• [Exercise details]: Translate this sentence from the interview on Bangladesh's elections into Spanish: "Fighting corruption is a continuous process."

• [Passage provided]:
** Begin **

What’s your assessment of the recent elections?
Since 1973, a number of elections have taken place under international observers. There’s a general agreement that the December 2008 elections were the fairest of them all. However, we must appreciate the fact that 850 million people voted in a day’s duration. There were a few lapses and incidents, but overall, these have been the fairest elections ever. Also, the law and order machinery didn’t break down and the citizens were enthusiastic. Most notably, those who conducted the elections (the military-backed caretaker government of Dr Fakhruddin Ahmed) didn’t have a stake in the outcome. Accusations by the coalition led by the Bangladesh Nationalist Party (BNP), which got reduced to 30-odd seats from 160-odd in the previous House, is reflective of the (people’s) lack of trust in the state’s institutions as well as between political between parties. Hence, the process of setting up caretaker governments came — this arrangement is unique to the country.

Will Sheikh Hasina’s government continue to follow the corruption cases filed against politicians from both the Awami League and the BNP?
The election result is people’s mandate to punish those who abused power. Millions of dollars have been taken out of the country due to nepotism and favouritism by the past governments. If the present government doesn’t draw its lessons from the past, it’ll face the same fate. Fighting corruption is a continuous process. In post-colonial countries, such as those in the Indian sub-continent, the bureaucratic system is immensely corrupt. The level of corruption must be brought down to an acceptable limit. In Bangladesh, the task now is to enforce law and order and to change the system that sows the seeds for corruption.

One such way is setting up an anti-corruption commission, which will be a strong deterrent. So far, the cases filed against the caretaker government have not been withdrawn. Even Prime Minister Sheikh Hasina has only received bail and will have to stand trial. Furthermore, trial of war criminals must gather steam and reach it’s logical conclusion.

** End **

• [Record set]:
** Begin **

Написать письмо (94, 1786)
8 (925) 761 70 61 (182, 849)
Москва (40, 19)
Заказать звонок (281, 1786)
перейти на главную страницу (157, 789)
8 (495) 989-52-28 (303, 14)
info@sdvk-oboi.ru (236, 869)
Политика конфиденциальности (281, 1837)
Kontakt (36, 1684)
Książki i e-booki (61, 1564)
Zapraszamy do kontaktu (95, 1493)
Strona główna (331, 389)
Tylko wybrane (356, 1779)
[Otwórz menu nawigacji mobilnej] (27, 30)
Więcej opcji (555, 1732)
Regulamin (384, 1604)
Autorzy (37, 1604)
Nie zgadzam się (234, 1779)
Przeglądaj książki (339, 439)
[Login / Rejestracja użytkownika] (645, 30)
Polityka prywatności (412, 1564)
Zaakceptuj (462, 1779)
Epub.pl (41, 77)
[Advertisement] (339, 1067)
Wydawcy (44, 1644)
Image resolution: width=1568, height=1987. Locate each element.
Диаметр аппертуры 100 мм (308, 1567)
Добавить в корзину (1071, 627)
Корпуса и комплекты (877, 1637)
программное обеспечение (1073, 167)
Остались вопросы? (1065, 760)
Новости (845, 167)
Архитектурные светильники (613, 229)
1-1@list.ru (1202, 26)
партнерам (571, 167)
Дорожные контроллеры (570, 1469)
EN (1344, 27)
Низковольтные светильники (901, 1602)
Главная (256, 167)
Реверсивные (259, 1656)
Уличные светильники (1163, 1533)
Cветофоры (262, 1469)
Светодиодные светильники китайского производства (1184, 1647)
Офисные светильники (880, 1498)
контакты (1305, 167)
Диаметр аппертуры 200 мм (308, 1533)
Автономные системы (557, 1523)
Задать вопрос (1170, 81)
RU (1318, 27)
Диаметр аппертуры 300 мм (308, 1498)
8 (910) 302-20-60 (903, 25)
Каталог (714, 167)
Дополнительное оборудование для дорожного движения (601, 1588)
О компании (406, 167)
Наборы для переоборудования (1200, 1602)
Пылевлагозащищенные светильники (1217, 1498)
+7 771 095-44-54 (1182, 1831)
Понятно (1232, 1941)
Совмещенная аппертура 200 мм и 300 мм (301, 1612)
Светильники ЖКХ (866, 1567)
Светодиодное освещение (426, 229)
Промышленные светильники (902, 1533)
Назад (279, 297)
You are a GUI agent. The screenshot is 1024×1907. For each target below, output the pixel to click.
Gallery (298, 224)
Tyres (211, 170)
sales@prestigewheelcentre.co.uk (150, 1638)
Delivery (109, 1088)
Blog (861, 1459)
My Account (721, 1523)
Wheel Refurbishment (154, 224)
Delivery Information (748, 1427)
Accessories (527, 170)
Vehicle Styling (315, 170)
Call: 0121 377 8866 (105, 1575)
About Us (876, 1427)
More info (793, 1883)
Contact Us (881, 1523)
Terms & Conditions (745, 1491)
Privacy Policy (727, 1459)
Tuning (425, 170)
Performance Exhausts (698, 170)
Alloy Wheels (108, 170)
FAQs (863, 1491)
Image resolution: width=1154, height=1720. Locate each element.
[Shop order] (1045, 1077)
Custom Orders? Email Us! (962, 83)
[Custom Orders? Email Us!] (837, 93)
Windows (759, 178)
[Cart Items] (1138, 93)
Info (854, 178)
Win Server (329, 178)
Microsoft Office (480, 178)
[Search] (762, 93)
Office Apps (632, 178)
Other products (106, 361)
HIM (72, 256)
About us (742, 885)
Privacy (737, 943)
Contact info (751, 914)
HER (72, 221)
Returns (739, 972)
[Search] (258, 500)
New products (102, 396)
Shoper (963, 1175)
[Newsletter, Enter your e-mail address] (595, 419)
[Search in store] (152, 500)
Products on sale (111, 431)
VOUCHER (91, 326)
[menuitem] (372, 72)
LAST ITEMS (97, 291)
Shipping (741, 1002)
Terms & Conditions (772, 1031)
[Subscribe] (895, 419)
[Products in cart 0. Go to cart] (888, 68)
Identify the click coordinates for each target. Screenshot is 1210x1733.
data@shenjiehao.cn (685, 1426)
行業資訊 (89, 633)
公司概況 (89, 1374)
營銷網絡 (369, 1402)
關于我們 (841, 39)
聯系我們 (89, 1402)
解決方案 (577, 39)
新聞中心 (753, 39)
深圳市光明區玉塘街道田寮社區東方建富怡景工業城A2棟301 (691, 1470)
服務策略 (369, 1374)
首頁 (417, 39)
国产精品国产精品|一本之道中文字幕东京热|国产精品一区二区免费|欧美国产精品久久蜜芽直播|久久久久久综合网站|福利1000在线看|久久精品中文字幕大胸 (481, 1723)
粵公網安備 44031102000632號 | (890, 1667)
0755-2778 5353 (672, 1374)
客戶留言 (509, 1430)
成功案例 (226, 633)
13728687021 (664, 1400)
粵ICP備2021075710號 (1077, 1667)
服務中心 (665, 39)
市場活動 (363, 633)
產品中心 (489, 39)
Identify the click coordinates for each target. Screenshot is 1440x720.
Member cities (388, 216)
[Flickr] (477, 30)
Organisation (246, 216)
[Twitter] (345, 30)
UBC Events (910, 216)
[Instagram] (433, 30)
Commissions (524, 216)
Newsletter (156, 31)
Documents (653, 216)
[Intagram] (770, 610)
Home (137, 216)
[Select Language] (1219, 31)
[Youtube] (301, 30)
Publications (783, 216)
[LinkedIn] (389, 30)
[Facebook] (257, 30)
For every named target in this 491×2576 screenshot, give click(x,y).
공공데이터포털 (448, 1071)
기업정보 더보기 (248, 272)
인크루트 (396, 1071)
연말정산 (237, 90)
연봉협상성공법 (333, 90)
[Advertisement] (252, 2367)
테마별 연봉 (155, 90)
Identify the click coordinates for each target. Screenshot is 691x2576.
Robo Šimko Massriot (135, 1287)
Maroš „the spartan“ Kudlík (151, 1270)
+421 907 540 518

** End **

• [The solution]: La lucha contra la corrupción es un proceso continuo.